Task to carry out: Your answer must be the records below, printed exactly.

Data in this exercise:

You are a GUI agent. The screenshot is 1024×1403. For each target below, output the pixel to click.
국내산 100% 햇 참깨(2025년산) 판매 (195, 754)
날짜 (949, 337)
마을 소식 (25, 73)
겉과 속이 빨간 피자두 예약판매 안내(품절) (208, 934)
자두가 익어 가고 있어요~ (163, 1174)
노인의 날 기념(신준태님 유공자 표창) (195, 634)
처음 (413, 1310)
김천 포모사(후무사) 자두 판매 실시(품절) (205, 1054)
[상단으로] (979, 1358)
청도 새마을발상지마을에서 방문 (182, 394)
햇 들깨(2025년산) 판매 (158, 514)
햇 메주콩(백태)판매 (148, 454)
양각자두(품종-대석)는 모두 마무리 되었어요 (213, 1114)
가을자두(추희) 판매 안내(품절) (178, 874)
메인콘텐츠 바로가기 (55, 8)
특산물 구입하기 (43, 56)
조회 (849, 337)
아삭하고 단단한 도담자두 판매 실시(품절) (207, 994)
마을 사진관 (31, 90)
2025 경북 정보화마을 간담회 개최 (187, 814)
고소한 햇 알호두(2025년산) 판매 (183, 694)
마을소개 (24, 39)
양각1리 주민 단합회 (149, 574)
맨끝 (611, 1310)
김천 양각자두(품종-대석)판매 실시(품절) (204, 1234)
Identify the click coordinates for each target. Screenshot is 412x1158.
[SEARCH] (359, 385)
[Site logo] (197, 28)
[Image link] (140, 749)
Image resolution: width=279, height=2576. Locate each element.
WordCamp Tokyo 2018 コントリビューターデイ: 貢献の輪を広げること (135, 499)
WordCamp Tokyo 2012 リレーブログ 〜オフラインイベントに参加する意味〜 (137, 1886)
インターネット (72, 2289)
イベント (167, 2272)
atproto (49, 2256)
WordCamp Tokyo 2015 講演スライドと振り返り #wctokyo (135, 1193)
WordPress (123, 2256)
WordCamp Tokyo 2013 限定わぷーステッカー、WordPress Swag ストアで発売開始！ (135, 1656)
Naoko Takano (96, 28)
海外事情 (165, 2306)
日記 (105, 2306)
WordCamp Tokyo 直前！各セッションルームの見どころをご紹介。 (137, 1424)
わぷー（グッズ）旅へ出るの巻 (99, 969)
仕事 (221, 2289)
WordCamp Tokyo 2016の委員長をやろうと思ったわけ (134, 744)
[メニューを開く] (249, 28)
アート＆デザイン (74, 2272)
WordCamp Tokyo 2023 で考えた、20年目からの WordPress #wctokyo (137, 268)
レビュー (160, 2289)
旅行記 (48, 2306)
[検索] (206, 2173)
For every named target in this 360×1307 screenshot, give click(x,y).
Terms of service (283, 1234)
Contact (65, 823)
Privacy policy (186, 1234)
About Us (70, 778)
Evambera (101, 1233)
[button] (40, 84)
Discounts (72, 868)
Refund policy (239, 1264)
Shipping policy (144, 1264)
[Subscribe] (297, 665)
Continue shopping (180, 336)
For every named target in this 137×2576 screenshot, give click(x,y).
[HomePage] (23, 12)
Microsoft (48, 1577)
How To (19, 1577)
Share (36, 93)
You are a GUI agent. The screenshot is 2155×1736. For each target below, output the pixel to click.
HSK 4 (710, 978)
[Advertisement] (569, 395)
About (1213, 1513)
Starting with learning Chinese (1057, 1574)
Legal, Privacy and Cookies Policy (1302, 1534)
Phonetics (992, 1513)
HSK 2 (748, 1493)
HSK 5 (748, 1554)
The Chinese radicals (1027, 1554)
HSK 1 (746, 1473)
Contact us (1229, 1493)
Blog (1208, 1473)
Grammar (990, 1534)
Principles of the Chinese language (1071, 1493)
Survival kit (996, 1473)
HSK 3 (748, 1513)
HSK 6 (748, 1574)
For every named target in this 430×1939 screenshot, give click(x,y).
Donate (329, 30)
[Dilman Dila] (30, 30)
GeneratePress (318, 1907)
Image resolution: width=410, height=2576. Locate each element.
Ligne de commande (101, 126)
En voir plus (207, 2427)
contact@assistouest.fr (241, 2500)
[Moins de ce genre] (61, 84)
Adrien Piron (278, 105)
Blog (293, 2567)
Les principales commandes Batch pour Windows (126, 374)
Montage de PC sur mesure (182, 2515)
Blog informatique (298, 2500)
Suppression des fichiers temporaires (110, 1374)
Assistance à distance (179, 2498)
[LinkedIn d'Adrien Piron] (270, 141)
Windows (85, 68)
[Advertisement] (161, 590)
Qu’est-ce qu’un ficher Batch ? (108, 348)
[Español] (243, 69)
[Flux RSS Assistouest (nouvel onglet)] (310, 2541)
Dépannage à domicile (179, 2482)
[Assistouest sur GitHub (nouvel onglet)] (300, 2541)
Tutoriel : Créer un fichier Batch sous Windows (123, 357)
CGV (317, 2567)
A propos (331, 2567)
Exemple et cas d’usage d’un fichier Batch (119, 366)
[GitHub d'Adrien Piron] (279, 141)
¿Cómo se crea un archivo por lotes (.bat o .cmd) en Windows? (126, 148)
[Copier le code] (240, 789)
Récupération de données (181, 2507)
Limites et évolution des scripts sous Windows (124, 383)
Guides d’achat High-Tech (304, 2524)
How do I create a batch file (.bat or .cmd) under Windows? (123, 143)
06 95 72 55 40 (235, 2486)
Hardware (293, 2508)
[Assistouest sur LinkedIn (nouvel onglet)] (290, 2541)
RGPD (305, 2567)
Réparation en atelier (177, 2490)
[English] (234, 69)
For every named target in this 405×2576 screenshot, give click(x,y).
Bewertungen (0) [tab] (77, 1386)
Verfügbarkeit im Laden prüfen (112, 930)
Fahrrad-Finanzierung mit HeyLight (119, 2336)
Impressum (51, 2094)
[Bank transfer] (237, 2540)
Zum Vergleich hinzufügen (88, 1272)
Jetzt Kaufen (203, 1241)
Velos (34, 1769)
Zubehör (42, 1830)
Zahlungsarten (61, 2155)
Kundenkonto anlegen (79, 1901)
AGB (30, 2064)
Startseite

Expected answer:
You are a GUI agent. The screenshot is 1024×1403. For each target below, output the pixel to click.
국내산 100% 햇 참깨(2025년산) 판매 (195, 754)
날짜 (949, 337)
마을 소식 (25, 73)
겉과 속이 빨간 피자두 예약판매 안내(품절) (208, 934)
자두가 익어 가고 있어요~ (163, 1174)
노인의 날 기념(신준태님 유공자 표창) (195, 634)
처음 (413, 1310)
김천 포모사(후무사) 자두 판매 실시(품절) (205, 1054)
[상단으로] (979, 1358)
청도 새마을발상지마을에서 방문 (182, 394)
햇 들깨(2025년산) 판매 (158, 514)
햇 메주콩(백태)판매 (148, 454)
양각자두(품종-대석)는 모두 마무리 되었어요 (213, 1114)
가을자두(추희) 판매 안내(품절) (178, 874)
메인콘텐츠 바로가기 (55, 8)
특산물 구입하기 (43, 56)
조회 (849, 337)
아삭하고 단단한 도담자두 판매 실시(품절) (207, 994)
마을 사진관 (31, 90)
2025 경북 정보화마을 간담회 개최 (187, 814)
고소한 햇 알호두(2025년산) 판매 (183, 694)
마을소개 (24, 39)
양각1리 주민 단합회 (149, 574)
맨끝 (611, 1310)
김천 양각자두(품종-대석)판매 실시(품절) (204, 1234)
Identify the click coordinates for each target. Screenshot is 412x1158.
[SEARCH] (359, 385)
[Site logo] (197, 28)
[Image link] (140, 749)
Image resolution: width=279, height=2576. Locate each element.
WordCamp Tokyo 2018 コントリビューターデイ: 貢献の輪を広げること (135, 499)
WordCamp Tokyo 2012 リレーブログ 〜オフラインイベントに参加する意味〜 (137, 1886)
インターネット (72, 2289)
イベント (167, 2272)
atproto (49, 2256)
WordCamp Tokyo 2015 講演スライドと振り返り #wctokyo (135, 1193)
WordPress (123, 2256)
WordCamp Tokyo 2013 限定わぷーステッカー、WordPress Swag ストアで発売開始！ (135, 1656)
Naoko Takano (96, 28)
海外事情 (165, 2306)
日記 (105, 2306)
WordCamp Tokyo 直前！各セッションルームの見どころをご紹介。 (137, 1424)
わぷー（グッズ）旅へ出るの巻 (99, 969)
仕事 (221, 2289)
WordCamp Tokyo 2016の委員長をやろうと思ったわけ (134, 744)
[メニューを開く] (249, 28)
アート＆デザイン (74, 2272)
WordCamp Tokyo 2023 で考えた、20年目からの WordPress #wctokyo (137, 268)
レビュー (160, 2289)
旅行記 (48, 2306)
[検索] (206, 2173)
For every named target in this 360×1307 screenshot, give click(x,y).
Terms of service (283, 1234)
Contact (65, 823)
Privacy policy (186, 1234)
About Us (70, 778)
Evambera (101, 1233)
[button] (40, 84)
Discounts (72, 868)
Refund policy (239, 1264)
Shipping policy (144, 1264)
[Subscribe] (297, 665)
Continue shopping (180, 336)
For every named target in this 137×2576 screenshot, give click(x,y).
[HomePage] (23, 12)
Microsoft (48, 1577)
How To (19, 1577)
Share (36, 93)
You are a GUI agent. The screenshot is 2155×1736. For each target below, output the pixel to click.
HSK 4 (710, 978)
[Advertisement] (569, 395)
About (1213, 1513)
Starting with learning Chinese (1057, 1574)
Legal, Privacy and Cookies Policy (1302, 1534)
Phonetics (992, 1513)
HSK 2 (748, 1493)
HSK 5 (748, 1554)
The Chinese radicals (1027, 1554)
HSK 1 (746, 1473)
Contact us (1229, 1493)
Blog (1208, 1473)
Grammar (990, 1534)
Principles of the Chinese language (1071, 1493)
Survival kit (996, 1473)
HSK 3 (748, 1513)
HSK 6 (748, 1574)
For every named target in this 430×1939 screenshot, give click(x,y).
Donate (329, 30)
[Dilman Dila] (30, 30)
GeneratePress (318, 1907)
Image resolution: width=410, height=2576. Locate each element.
Ligne de commande (101, 126)
En voir plus (207, 2427)
contact@assistouest.fr (241, 2500)
[Moins de ce genre] (61, 84)
Adrien Piron (278, 105)
Blog (293, 2567)
Les principales commandes Batch pour Windows (126, 374)
Montage de PC sur mesure (182, 2515)
Blog informatique (298, 2500)
Suppression des fichiers temporaires (110, 1374)
Assistance à distance (179, 2498)
[LinkedIn d'Adrien Piron] (270, 141)
Windows (85, 68)
[Advertisement] (161, 590)
Qu’est-ce qu’un ficher Batch ? (108, 348)
[Español] (243, 69)
[Flux RSS Assistouest (nouvel onglet)] (310, 2541)
Dépannage à domicile (179, 2482)
[Assistouest sur GitHub (nouvel onglet)] (300, 2541)
Tutoriel : Créer un fichier Batch sous Windows (123, 357)
CGV (317, 2567)
A propos (331, 2567)
Exemple et cas d’usage d’un fichier Batch (119, 366)
[GitHub d'Adrien Piron] (279, 141)
¿Cómo se crea un archivo por lotes (.bat o .cmd) en Windows? (126, 148)
[Copier le code] (240, 789)
Récupération de données (181, 2507)
Limites et évolution des scripts sous Windows (124, 383)
Guides d’achat High-Tech (304, 2524)
How do I create a batch file (.bat or .cmd) under Windows? (123, 143)
06 95 72 55 40 (235, 2486)
Hardware (293, 2508)
[Assistouest sur LinkedIn (nouvel onglet)] (290, 2541)
RGPD (305, 2567)
Réparation en atelier (177, 2490)
[English] (234, 69)
For every named target in this 405×2576 screenshot, give click(x,y).
Bewertungen (0) [tab] (77, 1386)
Verfügbarkeit im Laden prüfen (112, 930)
Fahrrad-Finanzierung mit HeyLight (119, 2336)
Impressum (51, 2094)
[Bank transfer] (237, 2540)
Zum Vergleich hinzufügen (88, 1272)
Jetzt Kaufen (203, 1241)
Velos (34, 1769)
Zubehör (42, 1830)
Zahlungsarten (61, 2155)
Kundenkonto anlegen (79, 1901)
AGB (30, 2064)
Startseite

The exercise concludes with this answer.